[SELECTED EXTRACT — start]

Frustrated that nothing seems to have moved in a positive direction since an affordable housing summit on June 1, Orem leaders are holding an affordable housing charrette Thursday.
During the June housing summit, several needs and ideas were set forth by the public and guest speaker June Hiatt, policy director at the Utah Housing Coalition.
“We are holding the charrette to find out what people want and how they see that happening,” said Kena Jo Mathews, Orem’s community services manager. “We know the problem — it’s what are we going to do about it?”
For those who have heard the term but do not know the definition, a charrette is a meeting in which all stakeholders in a project attempt to resolve conflicts and map out solutions.
Mathews said a variety of stakeholders have been invited to be a part of the charrette, including UVU students, low-income residents, developers, realtors, city officials and more. The public is also welcome to attend.
Hiatt said at the June summit that if a person is spending 50% or more of their monthly income on housing, they are considered cost burdened. More people are finding they are in that category with rent and mortgages continuing to explode and wages staying stagnant; and the disparity between the two continues to grow.
According to the Utah Association of Realtors, the median home price in Utah County has risen drastically over the past several years: In June 2018, the median home price in Utah County was $315,000, and in June 2017, it sat at $273,000. In June 2010, you could get a home in Utah County for a median price of $197,000.

[SELECTED EXTRACT — finish]

YOUR OBJECTIVE: Write out, word for word, everything from "Frustrated that nothing" down to "Utah Housing Coalition." in the article about Orem's affordable housing charrette.

[GIVEN INFORMATION — start]

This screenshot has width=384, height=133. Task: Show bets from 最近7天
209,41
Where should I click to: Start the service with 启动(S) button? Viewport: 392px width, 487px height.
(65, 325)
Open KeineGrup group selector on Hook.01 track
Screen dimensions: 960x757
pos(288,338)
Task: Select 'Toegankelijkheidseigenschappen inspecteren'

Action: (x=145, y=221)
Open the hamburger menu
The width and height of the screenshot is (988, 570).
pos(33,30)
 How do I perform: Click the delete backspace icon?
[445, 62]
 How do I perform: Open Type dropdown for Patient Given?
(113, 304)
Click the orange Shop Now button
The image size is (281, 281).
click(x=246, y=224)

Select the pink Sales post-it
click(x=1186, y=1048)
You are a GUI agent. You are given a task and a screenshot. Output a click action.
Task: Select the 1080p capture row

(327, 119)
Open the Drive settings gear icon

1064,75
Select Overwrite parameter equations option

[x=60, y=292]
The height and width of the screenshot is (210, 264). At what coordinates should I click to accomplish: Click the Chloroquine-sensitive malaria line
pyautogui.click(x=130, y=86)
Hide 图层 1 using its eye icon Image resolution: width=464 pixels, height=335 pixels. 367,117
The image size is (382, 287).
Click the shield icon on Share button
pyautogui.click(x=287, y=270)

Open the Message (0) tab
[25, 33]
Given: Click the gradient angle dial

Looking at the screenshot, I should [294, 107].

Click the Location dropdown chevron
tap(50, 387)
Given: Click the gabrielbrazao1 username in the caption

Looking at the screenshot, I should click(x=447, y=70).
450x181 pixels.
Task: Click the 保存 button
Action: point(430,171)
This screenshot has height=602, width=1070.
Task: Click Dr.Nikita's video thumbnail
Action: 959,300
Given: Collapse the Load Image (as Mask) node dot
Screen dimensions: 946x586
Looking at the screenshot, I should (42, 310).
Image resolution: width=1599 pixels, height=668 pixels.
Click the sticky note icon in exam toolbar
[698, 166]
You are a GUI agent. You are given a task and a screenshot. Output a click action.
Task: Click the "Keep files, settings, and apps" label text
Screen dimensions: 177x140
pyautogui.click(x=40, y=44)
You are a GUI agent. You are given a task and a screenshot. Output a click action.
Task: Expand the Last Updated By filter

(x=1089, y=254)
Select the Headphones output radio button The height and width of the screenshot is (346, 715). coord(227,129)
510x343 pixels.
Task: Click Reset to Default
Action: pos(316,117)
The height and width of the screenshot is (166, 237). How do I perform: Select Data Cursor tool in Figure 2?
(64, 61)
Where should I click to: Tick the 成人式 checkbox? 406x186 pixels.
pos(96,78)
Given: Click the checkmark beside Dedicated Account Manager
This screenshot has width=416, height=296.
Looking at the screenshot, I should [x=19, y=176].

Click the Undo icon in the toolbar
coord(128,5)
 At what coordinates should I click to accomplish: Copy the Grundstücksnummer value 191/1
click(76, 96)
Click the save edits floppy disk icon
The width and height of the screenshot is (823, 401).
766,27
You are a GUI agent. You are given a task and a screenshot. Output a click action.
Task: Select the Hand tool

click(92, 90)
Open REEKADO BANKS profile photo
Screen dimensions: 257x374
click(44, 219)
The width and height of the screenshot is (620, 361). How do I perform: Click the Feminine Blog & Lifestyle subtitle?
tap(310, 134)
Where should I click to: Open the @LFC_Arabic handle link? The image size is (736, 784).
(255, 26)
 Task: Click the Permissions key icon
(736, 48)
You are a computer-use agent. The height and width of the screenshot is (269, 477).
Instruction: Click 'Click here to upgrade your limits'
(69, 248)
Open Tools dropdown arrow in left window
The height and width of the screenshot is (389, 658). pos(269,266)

[GIVEN INFORMATION — finish]

YOUR RESPONSE:
Frustrated that nothing seems to have moved in a positive direction since an affordable housing summit on June 1, Orem leaders are holding an affordable housing charrette Thursday.
During the June housing summit, several needs and ideas were set forth by the public and guest speaker June Hiatt, policy director at the Utah Housing Coalition.